Tim Kaine may not have made much political sense as VP, but the WP among others reports:
"Virginia Gov. Timothy M. Kaine will become chairman of the Democratic National Committee later this month, serving as the top political messenger for Barack Obama's administration even while finishing his final year in the governor's mansion, several sources said."
Catching up after some time off . . . and sometimes it just pays to skip the interim stories. Such as this AP piece:
"Sen. Bill Clinton? Sen. Mario Cuomo? Don't completely rule it out. The former president and the former New York governor are among several boldface names being touted as possible 'caretakers' for New York's Senate seat -- people who would serve until the 2010 elections but wouldn't be interested in running to keep the job."
Which led to this New York Post story:
"Gov. Paterson yesterday roundly rejected the idea of appointing a caretaker to fill Hillary Rodham Clinton's soon-to-be vacant Senate seat -- all but ruling out the prospect that an elder statesman, like former President Bill Clinton or ex-Gov. Mario Cuomo, could get the nod."
Never mind.
To the pile of Bush farewell pieces, add this one by National Review's Byron York:
"George W. Bush leaves office with a job-approval rating that once soared to historic highs, then fell slowly but steadily for five years before settling, in the last couple of years, into lows that no president has ever experienced for so long. The president's final Gallup approval rating of 2008 is 28 percent; a number like that means some core Republicans don't approve of Bush's performance, and even among the many in the GOP who still approve, there are a number who are ready to see the president go.

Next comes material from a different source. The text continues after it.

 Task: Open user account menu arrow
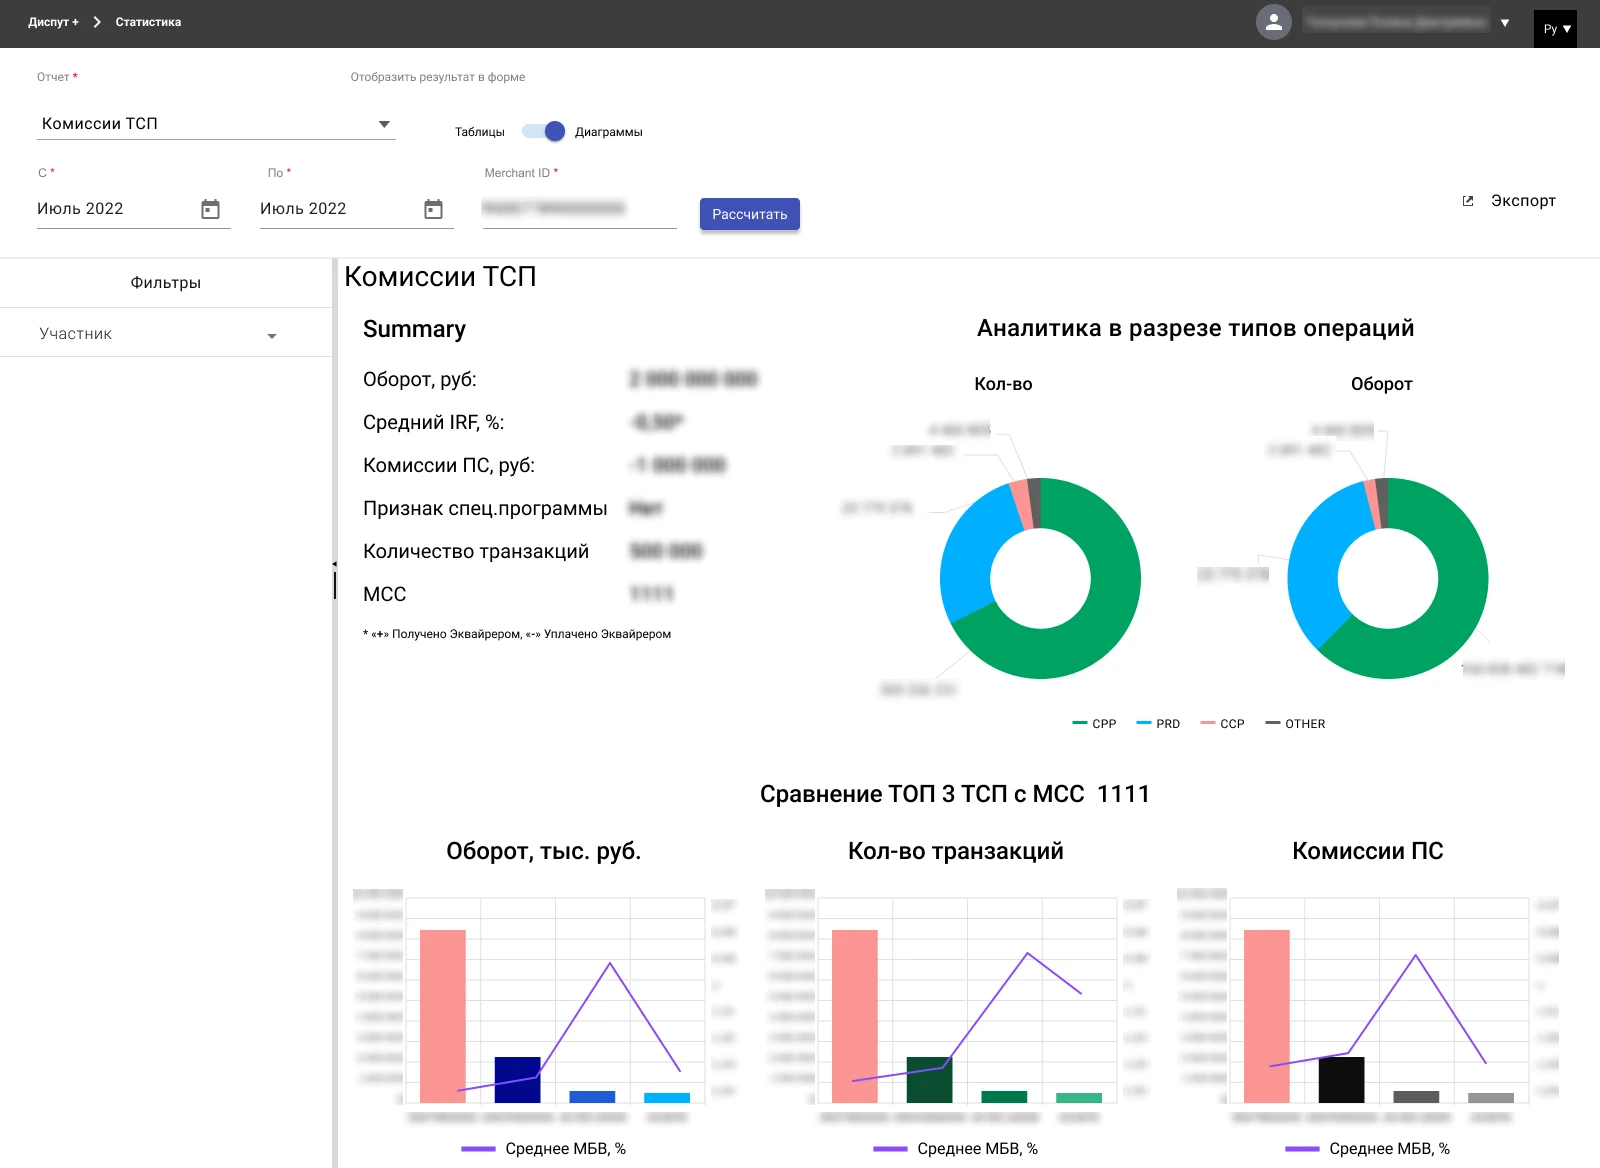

"Bush knows that. The White House staff knows it. But the president's political fortunes haven't affected the intense loyalty that those who know him best feel for him. The people who have worked with George W. Bush in the White House for many of these past eight years have seen a different man from the one reflected in so much negative press coverage. And as they prepare to leave on January 20, their feelings for him are, if anything, stronger than when they arrived."
Frank Rich, on the other hand, is less nostalgic about the man who's given him so much material:
"We like our failed presidents to be Shakespearean, or at least large enough to inspire Oscar-worthy performances from magnificent tragedians like Frank Langella. So here, too, George W. Bush has let us down. Even the banality of evil is too grandiose a concept for 43. He is not a memorable villain so much as a sometimes affable second banana whom Josh Brolin and Will Ferrell can nail without breaking a sweat . . .
"The joke was on us. Iraq burned, New Orleans flooded, and Bush remained oblivious to each and every pratfall on his watch. Americans essentially stopped listening to him after Hurricane Katrina hit in 2005, but he still doesn't grasp the finality of their defection. Lately he's promised not to steal the spotlight from Barack Obama once he's in retirement -- as if he could do so by any act short of running naked through downtown Dallas. The latest CNN poll finds that only one-third of his fellow citizens want him to play a post-presidency role in public life."
Which nicely sets up this final item:
"Another President Bush?
"Perhaps so, says former president George H.W. Bush, who has already seen one son, George W., serve in the Oval Office. The nation's 41st president said yesterday that he would like to see a second son, Jeb, be president one day."
He hasn't exactly given us time to miss the Bush family.